OCR MEI C1 (Core Mathematics 1) 2011 January

1 Find the equation of the line which is parallel to \(y = 5 x - 4\) and which passes through the point (2, 13). Give your answer in the form \(y = a x + b\).

2

1. Write down the value of each of the following.
   (A) \(4 ^ { - 2 }\)
   (B) \(9 ^ { 0 }\)
2. Find the value of \(\left( \frac { 64 } { 125 } \right) ^ { \frac { 4 } { 3 } }\).

3 Simplify \(\frac { \left( 3 x y ^ { 4 } \right) ^ { 3 } } { 6 x ^ { 5 } y ^ { 2 } }\).

4 Solve the inequality \(5 - 2 x < 0\).

5 The volume \(V\) of a cone with base radius \(r\) and slant height \(l\) is given by the formula $$V = \frac { 1 } { 3 } \pi r ^ { 2 } \sqrt { l ^ { 2 } - r ^ { 2 } }$$ Rearrange this formula to make \(l\) the subject.

6 Find the first 3 terms, in ascending powers of \(x\), of the binomial expansion of \(( 2 - 3 x ) ^ { 5 }\), simplifying each term.

7

1. Express \(\frac { 81 } { \sqrt { 3 } }\) in the form \(3 ^ { k }\).
2. Express \(\frac { 5 + \sqrt { 3 } } { 5 - \sqrt { 3 } }\) in the form \(\frac { a + b \sqrt { 3 } } { c }\), where \(a , b\) and \(c\) are integers.

8 Find the coordinates of the point of intersection of the lines \(x + 2 y = 5\) and \(y = 5 x - 1\).

9 Fig. 9 shows a trapezium ABCD , with the lengths in centimetres of three of its sides. \begin{figure}[h] \end{figure} This trapezium has area \(140 \mathrm {~cm} ^ { 2 }\).

1. Show that \(x ^ { 2 } + 2 x - 35 = 0\).
2. Hence find the length of side AB of the trapezium.

10 Select the best statement from $$\begin{aligned} & \mathbf { P } \Rightarrow \mathbf { Q }
& \mathbf { P } \Leftarrow \mathbf { Q }
& \mathbf { P } \Leftrightarrow \mathbf { Q } \end{aligned}$$ none of the above
to describe the relationship between P and Q in each of the following cases.

1. P : WXYZ is a quadrilateral with 4 equal sides
   \(\mathrm { Q } : \mathrm { WXYZ }\) is a square
2. P: \(n\) is an odd integer Q : \(\quad ( n + 1 ) ^ { 2 }\) is an odd integer
3. P: \(n\) is greater than 1 and \(n\) is a prime number Q : \(\sqrt { n }\) is not an integer

11 The points \(A ( - 1,6 ) , B ( 1,0 )\) and \(C ( 13,4 )\) are joined by straight lines.

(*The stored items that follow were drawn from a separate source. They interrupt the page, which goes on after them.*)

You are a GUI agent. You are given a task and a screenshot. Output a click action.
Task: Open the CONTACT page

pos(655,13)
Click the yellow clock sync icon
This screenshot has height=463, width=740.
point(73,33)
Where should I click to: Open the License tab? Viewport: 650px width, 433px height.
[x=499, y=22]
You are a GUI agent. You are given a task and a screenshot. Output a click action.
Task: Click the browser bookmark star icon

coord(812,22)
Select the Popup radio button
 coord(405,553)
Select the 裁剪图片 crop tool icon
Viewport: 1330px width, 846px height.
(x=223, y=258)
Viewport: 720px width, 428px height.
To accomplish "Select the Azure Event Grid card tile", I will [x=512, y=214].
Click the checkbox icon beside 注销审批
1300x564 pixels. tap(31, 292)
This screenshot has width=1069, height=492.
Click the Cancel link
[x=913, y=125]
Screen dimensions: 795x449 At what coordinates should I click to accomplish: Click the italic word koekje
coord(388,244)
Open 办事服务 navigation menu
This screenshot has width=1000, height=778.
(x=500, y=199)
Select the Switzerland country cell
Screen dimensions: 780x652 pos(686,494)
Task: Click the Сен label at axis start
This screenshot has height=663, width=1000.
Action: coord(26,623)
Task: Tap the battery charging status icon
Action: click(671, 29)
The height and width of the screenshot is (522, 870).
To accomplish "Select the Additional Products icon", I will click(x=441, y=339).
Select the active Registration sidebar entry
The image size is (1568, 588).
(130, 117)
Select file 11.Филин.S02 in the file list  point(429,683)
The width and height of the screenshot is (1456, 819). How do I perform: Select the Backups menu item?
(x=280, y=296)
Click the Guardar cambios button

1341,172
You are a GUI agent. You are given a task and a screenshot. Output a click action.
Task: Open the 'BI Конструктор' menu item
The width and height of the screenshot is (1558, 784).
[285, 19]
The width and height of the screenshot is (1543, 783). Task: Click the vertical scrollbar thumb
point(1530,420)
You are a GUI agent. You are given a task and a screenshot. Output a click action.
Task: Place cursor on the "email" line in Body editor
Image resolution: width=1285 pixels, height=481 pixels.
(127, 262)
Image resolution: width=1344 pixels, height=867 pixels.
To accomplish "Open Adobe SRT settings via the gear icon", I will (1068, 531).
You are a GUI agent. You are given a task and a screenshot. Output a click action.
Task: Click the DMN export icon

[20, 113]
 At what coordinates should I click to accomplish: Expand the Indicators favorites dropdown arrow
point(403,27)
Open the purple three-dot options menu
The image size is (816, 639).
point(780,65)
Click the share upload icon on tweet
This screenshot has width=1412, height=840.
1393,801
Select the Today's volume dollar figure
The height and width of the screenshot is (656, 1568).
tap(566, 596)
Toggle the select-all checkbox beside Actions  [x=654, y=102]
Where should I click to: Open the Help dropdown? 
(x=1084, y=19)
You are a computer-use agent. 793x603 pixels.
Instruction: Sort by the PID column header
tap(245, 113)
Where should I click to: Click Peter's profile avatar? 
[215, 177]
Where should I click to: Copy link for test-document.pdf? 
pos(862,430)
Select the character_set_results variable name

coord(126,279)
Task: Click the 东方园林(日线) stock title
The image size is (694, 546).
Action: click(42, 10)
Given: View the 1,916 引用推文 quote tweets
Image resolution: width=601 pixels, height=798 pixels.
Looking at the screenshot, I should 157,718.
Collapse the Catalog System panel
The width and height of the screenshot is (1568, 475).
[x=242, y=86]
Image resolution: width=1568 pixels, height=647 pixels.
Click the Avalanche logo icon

1. Prove that the lines AB and BC are perpendicular.
2. Find the area of triangle ABC .
3. A circle passes through the points A , B and C . Justify the statement that AC is a diameter of this circle. Find the equation of this circle.
4. Find the coordinates of the point on this circle that is furthest from B .

12

1. You are given that \(\mathrm { f } ( x ) = ( 2 x - 5 ) ( x - 1 ) ( x - 4 )\).
   (A) Sketch the graph of \(y = \mathrm { f } ( x )\).
   (B) Show that \(\mathrm { f } ( x ) = 2 x ^ { 3 } - 15 x ^ { 2 } + 33 x - 20\).
2. You are given that \(\mathrm { g } ( x ) = 2 x ^ { 3 } - 15 x ^ { 2 } + 33 x - 40\).
   (A) Show that \(\mathrm { g } ( 5 ) = 0\).
   (B) Express \(\mathrm { g } ( x )\) as the product of a linear and quadratic factor.
   (C) Hence show that the equation \(\mathrm { g } ( x ) = 0\) has only one real root.
3. Describe fully the transformation that maps \(y = \mathrm { f } ( x )\) onto \(y = \mathrm { g } ( x )\).

13 \begin{figure}[h] \end{figure} Fig. 13 shows the curve \(y = x ^ { 4 } - 2\).

1. Find the exact coordinates of the points of intersection of this curve with the axes.
2. Find the exact coordinates of the points of intersection of the curve \(y = x ^ { 4 } - 2\) with the curve \(y = x ^ { 2 }\).
3. Show that the curves \(y = x ^ { 4 } - 2\) and \(y = k x ^ { 2 }\) intersect for all values of \(k\).